Riz horrified, says, “I can’t do that!”
“Do you hear the things you say out loud?”
“I have too much work to do,” Riz goes on. “I’m so close on this case. The real solution—"
“No,” says Adaine.
“—is to just sleep less,” Riz finishes.
Adaine, face in her hands, lifts her head eventually. “Again, what do you hear when you start talking with your mouth?”
“Do you think,” Riz says, ignoring her, “there’s a spell to replace sleeping, like, just poof so I can avoid the whole thing? Just for a little while! I know there are potions, but they’re crazy expensive and—”
Adaine reaches across the table and catches Riz’s waving hands, pulling them down and squeezing them gently in her soft spell-workers’ fingers, so very unlike his hands – crosshatched with scars and callouses.

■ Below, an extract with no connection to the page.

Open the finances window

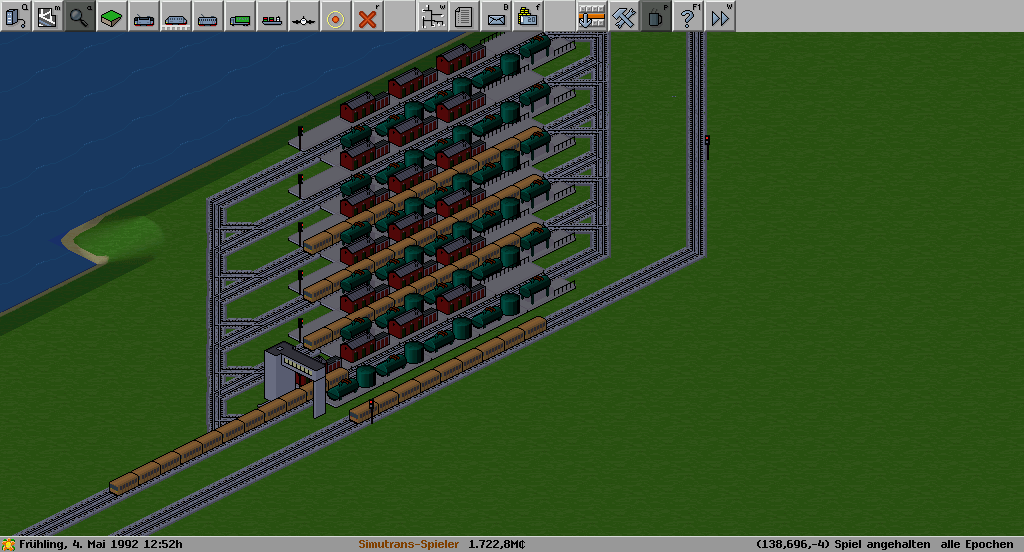528,16

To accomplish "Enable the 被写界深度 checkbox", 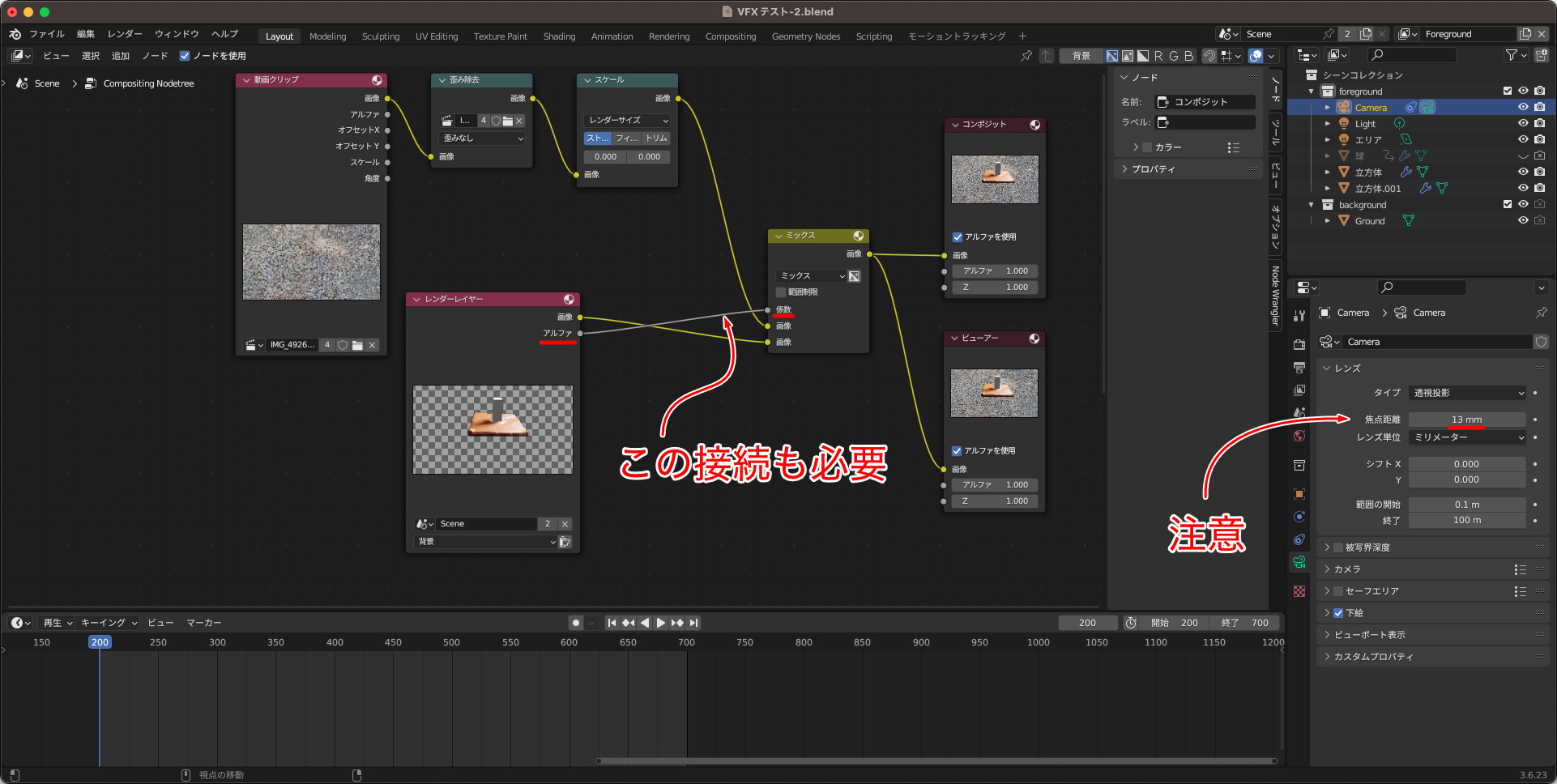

She smiles, arresting in that way high elves can sometimes be when they want to. Riz squirms at the prolonged handholding since that’s not usually an Adaine move.
“Riz,” Adaine says, so warmly, so soberly, “I love you to death. You’re so smart. And such a hard worker. You never give up. And you have the biggest heart despite being the smallest person. And I love that about you. You’re amazing.”
Riz blushes so hot his entire body feels sunburnt.
“And I am so not giving you a spell to prevent you from sleeping. That’s fucking insane.”
Riz removes his hands from Adaine’s in disgust.
“Riz, that’s so dumb!”
Riz starts getting up from the table.
“How are you so smart and soooo dumb?!”
He tosses his hands up, pacing in a little circle. “I can’t just up-end my whole life and waste a bunch of time every day with— with—”
Adaine, eyes wide, head tilted, says, “Eating and sleeping and taking care for yourself?”
Riz snorts. “Okay, mom.”
“Stop acting like a baby I don’t have to mom-friend you!” She casts prestidigitation, a blast of vanilla-scented magic hitting him in the face as his hat flips off and his hair aggressively ruffles itself into a better configuration than trapped under a flap cap. She ignores his hiss and flail. “And stop wearing that hat! Hats are over! No hats!”
“I like the hat!”
“The hat is a coping mechanism. Now, let’s go to the movies and stop talking about ways to indirectly lobotomize yourself with magic, you dork.”
“But—!”
“No! And don’t try to ask Fig!”
Sitting in the movie theatre with Adaine does do a little work in relaxing him but emerging from the silver-screen dark of the theatre into the twilight of the coming evening – to the impending approach of summer night and the prospect sleep – re-winds every muscle that relaxed during the movie. He shares the last of his soda Slurpee with Adaine walking down the street back toward the suburbs.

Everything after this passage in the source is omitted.